[start of Working data]

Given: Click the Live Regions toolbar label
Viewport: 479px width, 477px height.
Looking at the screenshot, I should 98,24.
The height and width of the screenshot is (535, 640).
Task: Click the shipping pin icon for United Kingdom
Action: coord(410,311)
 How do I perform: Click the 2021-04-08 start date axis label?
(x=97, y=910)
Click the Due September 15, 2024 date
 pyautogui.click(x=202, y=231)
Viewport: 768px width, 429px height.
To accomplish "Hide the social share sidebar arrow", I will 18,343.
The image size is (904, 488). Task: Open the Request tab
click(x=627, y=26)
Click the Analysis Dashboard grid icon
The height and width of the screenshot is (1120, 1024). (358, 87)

[end of Working data]
[start of Working data]

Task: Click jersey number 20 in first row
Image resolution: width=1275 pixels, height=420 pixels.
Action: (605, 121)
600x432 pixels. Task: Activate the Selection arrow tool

[end of Working data]

■ **Problem statement**
Copy out the rows again, beginning at the line that has "Given: Click the Live Regions toolbar label" and stopping after the line that has "The height and width of the screenshot is (1120, 1024).".

■ **Complete response**
Given: Click the Live Regions toolbar label
Viewport: 479px width, 477px height.
Looking at the screenshot, I should 98,24.
The height and width of the screenshot is (535, 640).
Task: Click the shipping pin icon for United Kingdom
Action: coord(410,311)
 How do I perform: Click the 2021-04-08 start date axis label?
(x=97, y=910)
Click the Due September 15, 2024 date
 pyautogui.click(x=202, y=231)
Viewport: 768px width, 429px height.
To accomplish "Hide the social share sidebar arrow", I will 18,343.
The image size is (904, 488). Task: Open the Request tab
click(x=627, y=26)
Click the Analysis Dashboard grid icon
The height and width of the screenshot is (1120, 1024). (358, 87)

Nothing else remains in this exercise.